Wednesday, May 23, 2012

Scalloped Potatoes with Leeks

I recently came across this recipe when I was searching for a potato side dish to go with roasted chicken. I wanted to recreate the creamy, comforting, and homey taste of childhood Sunday dinners. Scalloped potatoes with leeks, tested by Martha Stewart sounded just right. The original recipe was first published in the March 2008 issue of Martha Stewart Living magazine. I picked up young fresh leeks and couple of large russet potatoes on my usual Sunday morning trip to the farmers market and couldn't wait to get started. Imagine thinly sliced leeks sauteed in butter until soft and fragrant, layered with hearty rounds of potatoes, creating an almost perfect culinary marriage. Add Gruyere cheese and cream to the mix and you'll have a combination of textures and flavors that can't be topped. Your gratin will be buttery, soft, and creamy on the inside and deliciously crusty and golden brown on top.
The original recipe states that this is a "do-ahead" dish and can be assembled the day before. I tried it several times, and noticed that if prepared in advance the potatoes inevitably change color. Even though I made sure the potatoes were completely submerged in liquid and covered with parchment paper to avoid oxidation, the top layers turned grey. Take my advice and don't start preparing the gratin the night before. It takes very little time to put this dish together and you won't end up with unpleasant surprises on the day of your party. Make sure to keep the peeled and sliced potatoes in a bowl of cold water until you are ready to assemble the casserole. Drain and dry the potatoes with paper towels before using.

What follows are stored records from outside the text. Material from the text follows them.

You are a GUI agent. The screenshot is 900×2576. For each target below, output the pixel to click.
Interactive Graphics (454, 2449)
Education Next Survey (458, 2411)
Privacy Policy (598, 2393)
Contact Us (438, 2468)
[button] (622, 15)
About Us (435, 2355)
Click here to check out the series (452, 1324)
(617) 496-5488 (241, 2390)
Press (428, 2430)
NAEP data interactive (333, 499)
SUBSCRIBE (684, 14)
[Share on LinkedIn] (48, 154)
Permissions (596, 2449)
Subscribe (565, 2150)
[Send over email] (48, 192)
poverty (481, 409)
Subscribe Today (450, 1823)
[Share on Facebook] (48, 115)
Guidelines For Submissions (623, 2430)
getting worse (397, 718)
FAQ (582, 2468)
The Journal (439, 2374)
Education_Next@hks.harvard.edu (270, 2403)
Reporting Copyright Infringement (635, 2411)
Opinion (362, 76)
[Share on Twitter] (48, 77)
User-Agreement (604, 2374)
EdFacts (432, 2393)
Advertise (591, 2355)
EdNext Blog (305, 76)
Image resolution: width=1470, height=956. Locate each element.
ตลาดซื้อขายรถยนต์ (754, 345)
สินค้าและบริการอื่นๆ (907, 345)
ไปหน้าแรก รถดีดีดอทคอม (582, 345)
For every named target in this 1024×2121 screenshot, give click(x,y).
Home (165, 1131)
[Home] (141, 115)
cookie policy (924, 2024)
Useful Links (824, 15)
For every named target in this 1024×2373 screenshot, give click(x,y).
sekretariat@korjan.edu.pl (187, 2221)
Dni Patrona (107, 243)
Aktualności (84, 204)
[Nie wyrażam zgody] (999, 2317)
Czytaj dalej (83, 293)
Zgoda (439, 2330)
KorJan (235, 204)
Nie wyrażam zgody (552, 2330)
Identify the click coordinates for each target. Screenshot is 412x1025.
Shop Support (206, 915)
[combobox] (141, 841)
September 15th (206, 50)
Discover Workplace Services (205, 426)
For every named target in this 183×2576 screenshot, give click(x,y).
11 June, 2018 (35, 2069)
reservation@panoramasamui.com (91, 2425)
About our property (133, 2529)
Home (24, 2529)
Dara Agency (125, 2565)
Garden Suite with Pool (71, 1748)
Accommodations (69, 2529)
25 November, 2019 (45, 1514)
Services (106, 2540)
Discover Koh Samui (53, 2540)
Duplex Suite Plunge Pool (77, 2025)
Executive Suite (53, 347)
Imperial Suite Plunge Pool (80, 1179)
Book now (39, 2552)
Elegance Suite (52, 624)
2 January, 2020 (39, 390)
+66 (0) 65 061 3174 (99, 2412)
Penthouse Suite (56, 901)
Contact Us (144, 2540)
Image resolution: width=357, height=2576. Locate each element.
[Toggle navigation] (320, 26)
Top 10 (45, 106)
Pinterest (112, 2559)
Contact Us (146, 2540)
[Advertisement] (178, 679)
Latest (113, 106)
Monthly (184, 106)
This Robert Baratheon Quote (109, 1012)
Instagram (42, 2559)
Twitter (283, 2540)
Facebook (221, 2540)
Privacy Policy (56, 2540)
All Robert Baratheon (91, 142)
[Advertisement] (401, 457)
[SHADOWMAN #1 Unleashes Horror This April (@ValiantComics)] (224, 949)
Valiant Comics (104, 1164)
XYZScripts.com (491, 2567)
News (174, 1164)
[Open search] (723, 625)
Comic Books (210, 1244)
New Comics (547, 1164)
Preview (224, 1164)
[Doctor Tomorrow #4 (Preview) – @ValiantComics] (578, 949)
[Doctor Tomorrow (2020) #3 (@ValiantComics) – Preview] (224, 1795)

Adapted from Martha Stewart Living Magazine

3 tablespoons unsalted butter, plus more for greasing your baking dish
3 leeks, white and light green parts only, trimmed, washed, and sliced thinly
6 medium russet potatoes, peeled and thinly sliced
1/2 teaspoon kosher salt
1/4 teaspoon freshly ground black pepper
1/8 teaspoon freshly grated nutmeg
3 cups Gruyere or Swiss cheese, shredded
1 cup heavy cream
1 cup low-sodium chicken stock

Preheat oven to 350 degrees. Butter a 12 cup baking dish (12 x 9 inches).
Melt 3 tablespoons of butter in heavy skillet over medium heat. Add leeks and saute until softened and translucent, about 4-5 minutes. Remove from heat and set aside.
Mix together cream and chicken stock in a small bowl.
In a large bowl combine sliced potatoes with salt, pepper and nutmeg. Using your hands mix well until spices are evenly distributed.
Arrange 1/3 of the seasoned potato slices on the bottom of the baking dish. Cover with 1/2 of the leeks and 1/3 of the cheese. Repeat two times and finish with a layer of potatoes. Pour cream and stock mixture over the potatoes and sprinkle with remaining cheese. Cover with foil.
Bake for 30 minutes at 350 degrees. Uncover dish and increase oven temperature to 425 degrees. Continue  cooking until top is bubbly and golden brown and potatoes are tender, about 45 minutes. Let rest for about 20 minutes before serving.